Introducing ConvSwin2SR: a 12-million-parameter vision model
Our state-of-the-art vision model, born from the ECMWF Code 4 Earth program, is now available on Hugging Face. Say goodbye to the limitations of low-resolution reanalysis datasets - ConvSwin2SR enables quick and cost-effective access to high-resolution insights over the Mediterranean region that could be used for mitigation and adaptation policies. Allow us to guide you through this new tool.
In short, we have trained a meteorological downscaling transformer for the state-of-the-art (SOTA) reanalysis dataset, ERA5, over the Mediterranean area. We named it ConvSwin2SR and the model is now open on Hugging Face.

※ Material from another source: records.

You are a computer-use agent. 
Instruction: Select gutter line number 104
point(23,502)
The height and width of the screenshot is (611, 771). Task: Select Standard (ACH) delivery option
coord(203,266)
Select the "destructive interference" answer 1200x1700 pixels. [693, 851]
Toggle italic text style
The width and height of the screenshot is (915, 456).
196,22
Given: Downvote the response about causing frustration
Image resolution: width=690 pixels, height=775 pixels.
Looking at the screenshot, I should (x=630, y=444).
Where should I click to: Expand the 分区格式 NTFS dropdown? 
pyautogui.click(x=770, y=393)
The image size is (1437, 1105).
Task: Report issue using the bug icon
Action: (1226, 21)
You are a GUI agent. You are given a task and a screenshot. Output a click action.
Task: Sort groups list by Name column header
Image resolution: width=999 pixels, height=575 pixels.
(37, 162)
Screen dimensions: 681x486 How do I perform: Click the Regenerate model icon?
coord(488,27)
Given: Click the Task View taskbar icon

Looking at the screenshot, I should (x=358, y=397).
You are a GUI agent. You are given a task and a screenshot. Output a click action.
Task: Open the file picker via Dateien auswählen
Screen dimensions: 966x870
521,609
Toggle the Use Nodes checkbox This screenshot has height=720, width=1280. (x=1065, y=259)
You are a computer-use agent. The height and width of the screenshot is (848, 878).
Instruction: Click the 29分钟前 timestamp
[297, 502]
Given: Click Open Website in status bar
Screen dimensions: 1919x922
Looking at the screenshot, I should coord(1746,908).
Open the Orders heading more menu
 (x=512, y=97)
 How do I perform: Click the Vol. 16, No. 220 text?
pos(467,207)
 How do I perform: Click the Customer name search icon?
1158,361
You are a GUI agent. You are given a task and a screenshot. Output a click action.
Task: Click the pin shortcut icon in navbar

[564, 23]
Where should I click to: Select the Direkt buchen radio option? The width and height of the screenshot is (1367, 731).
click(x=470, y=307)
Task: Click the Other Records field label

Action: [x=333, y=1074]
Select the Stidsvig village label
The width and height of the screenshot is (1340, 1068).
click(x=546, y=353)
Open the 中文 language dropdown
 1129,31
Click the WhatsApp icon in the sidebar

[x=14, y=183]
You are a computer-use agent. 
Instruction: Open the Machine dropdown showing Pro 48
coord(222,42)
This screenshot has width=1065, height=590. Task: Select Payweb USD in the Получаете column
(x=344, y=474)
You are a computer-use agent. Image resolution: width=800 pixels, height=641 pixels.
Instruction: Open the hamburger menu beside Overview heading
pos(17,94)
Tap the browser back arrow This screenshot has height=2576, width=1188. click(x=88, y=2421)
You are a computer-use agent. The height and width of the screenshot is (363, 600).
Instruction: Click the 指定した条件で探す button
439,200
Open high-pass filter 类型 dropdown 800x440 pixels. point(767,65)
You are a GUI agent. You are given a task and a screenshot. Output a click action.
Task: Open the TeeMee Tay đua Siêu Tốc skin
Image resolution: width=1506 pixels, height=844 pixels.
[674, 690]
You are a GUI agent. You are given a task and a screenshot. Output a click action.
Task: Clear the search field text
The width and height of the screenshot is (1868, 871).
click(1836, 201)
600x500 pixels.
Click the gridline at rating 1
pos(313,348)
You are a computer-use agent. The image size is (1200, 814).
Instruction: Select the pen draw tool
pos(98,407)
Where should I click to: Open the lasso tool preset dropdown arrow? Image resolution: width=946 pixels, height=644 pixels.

Besides, as part of our commitment to the open community, we are presenting the model ConvSwin2SR, a SOTA vision model developed during ECMWF Code 4 Earth programme by a team of researchers from our institution and the Cantabria Institute of Physics in collaboration with ECMWF.
[You can keep reading this article on our website]
The motivation behind ConvSwin2SR is simple - Deep Learning (DL) models that can be run quickly (at a fraction of the cost of running a regional reanalysis) are needed to reduce the cost of accessing high-resolution reanalysis datasets almost directly. Currently, ECMWF offers the ERA5 near-live dataset, but its resolution may be low for many of its use. Therefore, government agencies, businesses, and organisations may benefit from ConvSwin2SR to make better-informed decisions related to agriculture, energy, disaster & water resource management, public health and more.
In addition, the ConvSwin2SR model may be used with climate projections to produce high-resolution data that can be used for climate adaptation and mitigation strategies.
Reanalysis Downscaling
The problem addressed here is known as super resolution in the computer vision field, but in climate science, it is more accurately referred to as downscaling. The downscaling techniques are grouped as follows:
Our work consists of exploring the SOTA techniques in the field of computer vision in their application to statistical downscaling of European reanalysis.
On the one hand, ERA5 will be considered as an input dataset. ERA5 is the fifth generation ECMWF reanalysis which provides climate and weather information from 1940 up to the present. ERA5 simulations are published by the Copernicus Climate Change Service (C3S) with a 5-day delay.
C3S defines reanalysis as a scientific method which aims to estimate weather conditions for each day over a period as accurately as possible. It is based on a multitude of existing past weather observations from all around the globe and at different points in time, integrated into a current weather computer model. The reanalysis outputs are a so-called gridded product. In ERA5, the spatial resolution is about 30x30km which means that any single point value is a representation of the combined environment of all atmosphere states within that 30x30 km area.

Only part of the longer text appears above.